1997 Bottom 10, According to James Berardinelli


Sometimes, it's almost more fun examining the Bottom 10 than the Top 10. So here, in reverse order (best of the worst to worst of the worst, with #1 being the worst), are the least watchable films of 1997. (Actually, I've cheated -- there are 11 films here.)

10. (Tie). Red Corner: Richard Gere decided to apply his Hollywood clout to make a movie that criticizes Red China's legal system. Two problems: he used a corny, badly-written script, and he chose to appear in front of the camera. No amount of righteous indignation could disguise such an embarrassing display of hammy acting.

10. (Tie). Mr. Magoo: Based on the '60s cartoon of the same name, this movie defines the term "unfunny". Despite endless attempts at lame, physical humor, Mr. Magoo manages the difficult feat of never once being funny, intentionally or unintentionally. This isn't just one of the worst films of the year, it's one of the most boring.

9. Masterminds: Patrick Stewart must have needed the money. How else is it possible to explain his appearance in this idiotic amalgamation of Toy Soldiers and Die Hard. In fact, Stewart is the only one in this film who isn't painful to watch, but, even if he was in every scene (which he certainly isn't), it wouldn't be enough to redeem this loser.

8. Jungle 2 Jungle: Last year, Little Indian, Big City, a dumb French comedy about a "jungle boy" coming to live with his father in Paris, made the Bottom 10. Disney, apparently oblivious to how bad the movie was, quickly remade it, with a change of venue and actors (Tim Allen took over as Dad). Predictably, the result isn't much better. The film has one of those screenplays that makes you wonder whether many Hollywood writers graduated from high school.

7. The Beautician and the Beast: Fran Drescher in a big-screen romantic comedy. The voice alone makes you wonder if she was supposed to be Beauty or the Beast. This would have been the most irritating movie of the year if it hadn't been for...

6. McHale's Navy: This is arguably the worst big-screen TV show remake not only of the year, but of all time. Starring the usually obnoxious Tom Arnold at his worst, this film has nothing to recommend it, even to fans of the original series. Hollywood retreads don't sink any lower than this one.

5. Wishmaster: A painfully bad reworking of "The Monkey's Paw", Wishmaster attempted to cash in on the new popularity of horror movies, even going so far as hype Wes Craven's minimal involvement. Not even the best ad campaign in the world could save this unimaginative gore-fest. This is the kind of motion picture that reminds one why the slasher genre died out.

4. Meet Wally Sparks: Given the right project, Rodney Dangerfield can be a very funny man. Meet Wally Sparks, a sophomoric, laughless comedy, is not the right project.

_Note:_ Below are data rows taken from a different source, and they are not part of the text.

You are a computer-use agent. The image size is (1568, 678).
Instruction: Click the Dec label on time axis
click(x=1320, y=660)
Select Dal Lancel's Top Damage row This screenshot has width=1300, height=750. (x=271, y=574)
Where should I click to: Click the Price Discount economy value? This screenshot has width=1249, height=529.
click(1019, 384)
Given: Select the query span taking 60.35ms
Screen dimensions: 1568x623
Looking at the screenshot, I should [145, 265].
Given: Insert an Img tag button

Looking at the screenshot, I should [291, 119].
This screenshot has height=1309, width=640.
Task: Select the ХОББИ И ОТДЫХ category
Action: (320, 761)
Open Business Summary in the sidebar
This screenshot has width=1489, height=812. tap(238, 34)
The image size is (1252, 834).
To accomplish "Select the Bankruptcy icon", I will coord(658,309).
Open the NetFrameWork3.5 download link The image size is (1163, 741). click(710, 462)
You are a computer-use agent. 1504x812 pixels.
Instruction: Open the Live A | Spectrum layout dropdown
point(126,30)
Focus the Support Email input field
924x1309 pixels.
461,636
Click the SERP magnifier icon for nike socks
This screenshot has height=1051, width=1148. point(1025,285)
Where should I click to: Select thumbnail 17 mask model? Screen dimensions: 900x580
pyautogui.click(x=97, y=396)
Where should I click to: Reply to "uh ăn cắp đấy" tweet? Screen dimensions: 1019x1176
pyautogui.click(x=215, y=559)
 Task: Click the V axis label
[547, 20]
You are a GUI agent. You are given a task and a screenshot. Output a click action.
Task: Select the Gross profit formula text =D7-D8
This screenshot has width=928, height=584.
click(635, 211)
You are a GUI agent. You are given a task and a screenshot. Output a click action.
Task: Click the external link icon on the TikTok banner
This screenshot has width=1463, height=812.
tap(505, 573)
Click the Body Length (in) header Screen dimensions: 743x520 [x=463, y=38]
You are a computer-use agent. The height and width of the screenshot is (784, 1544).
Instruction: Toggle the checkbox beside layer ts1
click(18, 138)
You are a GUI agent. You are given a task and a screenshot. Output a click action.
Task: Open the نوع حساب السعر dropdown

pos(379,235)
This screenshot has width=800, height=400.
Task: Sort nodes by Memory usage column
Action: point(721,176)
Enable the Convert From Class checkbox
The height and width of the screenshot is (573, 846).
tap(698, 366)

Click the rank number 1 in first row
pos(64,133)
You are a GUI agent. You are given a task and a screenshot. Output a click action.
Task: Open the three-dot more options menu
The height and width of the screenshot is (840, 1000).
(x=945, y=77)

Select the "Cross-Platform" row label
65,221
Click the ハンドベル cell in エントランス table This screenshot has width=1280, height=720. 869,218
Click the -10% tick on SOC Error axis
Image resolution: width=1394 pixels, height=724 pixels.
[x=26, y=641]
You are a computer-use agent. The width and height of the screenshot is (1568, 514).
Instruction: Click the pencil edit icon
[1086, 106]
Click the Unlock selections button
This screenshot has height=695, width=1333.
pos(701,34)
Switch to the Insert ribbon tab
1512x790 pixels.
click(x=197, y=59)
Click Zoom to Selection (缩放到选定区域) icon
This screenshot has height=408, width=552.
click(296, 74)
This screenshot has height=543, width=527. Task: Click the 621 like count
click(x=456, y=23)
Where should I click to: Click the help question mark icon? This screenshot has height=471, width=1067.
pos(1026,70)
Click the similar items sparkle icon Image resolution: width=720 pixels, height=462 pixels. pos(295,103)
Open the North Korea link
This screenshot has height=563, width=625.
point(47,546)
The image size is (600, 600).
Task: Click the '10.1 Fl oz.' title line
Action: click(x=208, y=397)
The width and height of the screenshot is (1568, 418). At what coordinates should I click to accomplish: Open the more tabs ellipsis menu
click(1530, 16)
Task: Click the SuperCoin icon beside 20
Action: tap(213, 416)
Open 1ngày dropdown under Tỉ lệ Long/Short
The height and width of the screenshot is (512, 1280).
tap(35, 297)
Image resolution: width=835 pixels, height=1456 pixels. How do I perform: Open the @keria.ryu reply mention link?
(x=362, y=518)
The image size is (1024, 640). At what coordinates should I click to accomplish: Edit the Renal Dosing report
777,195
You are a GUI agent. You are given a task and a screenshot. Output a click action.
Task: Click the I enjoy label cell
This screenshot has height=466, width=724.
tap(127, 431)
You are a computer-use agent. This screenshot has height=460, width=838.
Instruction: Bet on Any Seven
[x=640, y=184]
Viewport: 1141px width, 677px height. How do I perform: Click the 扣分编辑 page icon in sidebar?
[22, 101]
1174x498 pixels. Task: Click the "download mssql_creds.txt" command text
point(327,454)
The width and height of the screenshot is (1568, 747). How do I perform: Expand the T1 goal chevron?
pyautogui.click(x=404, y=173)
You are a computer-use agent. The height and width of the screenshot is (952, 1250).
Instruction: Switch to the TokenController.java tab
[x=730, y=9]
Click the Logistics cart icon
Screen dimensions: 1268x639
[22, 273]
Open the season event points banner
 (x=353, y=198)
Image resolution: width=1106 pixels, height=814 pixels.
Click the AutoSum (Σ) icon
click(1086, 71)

Dangerfield's signature line is that he doesn't get any respect, and, at least for doing this particular movie, he doesn't deserve any.

3. Mortal Kombat: Annihilation: In some ways, it's hard to believe that this lifeless exercise in martial arts tedium isn't the worst movie of the year. The film replaces plot and characters with repetitive, pointless action sequences. It might have been moderately amusing if hadn't been so boring.

2. The Pest: I'm sure someone found this film appealing, but not me. Aside from featuring the worst performance this side of a Pauly Shore movie, The Pest's stupid mix of failed comedy and incoherent plotting marks it as one of the few films I have labeled as "unwatchable."

1. The Year of the Horse: Possibly the worst documentary ever made, The Year of the Horse is director Jim Jarmusch's homage to Neil Young and Crazy Horse. Be warned: unless you're a rabid fan of the band, this movie is likely to either drive you from the theater or put you to sleep. It's badly filmed, doesn't offer any interesting insights, and succeeds in reducing Young's passionate performances to muddled rubbish.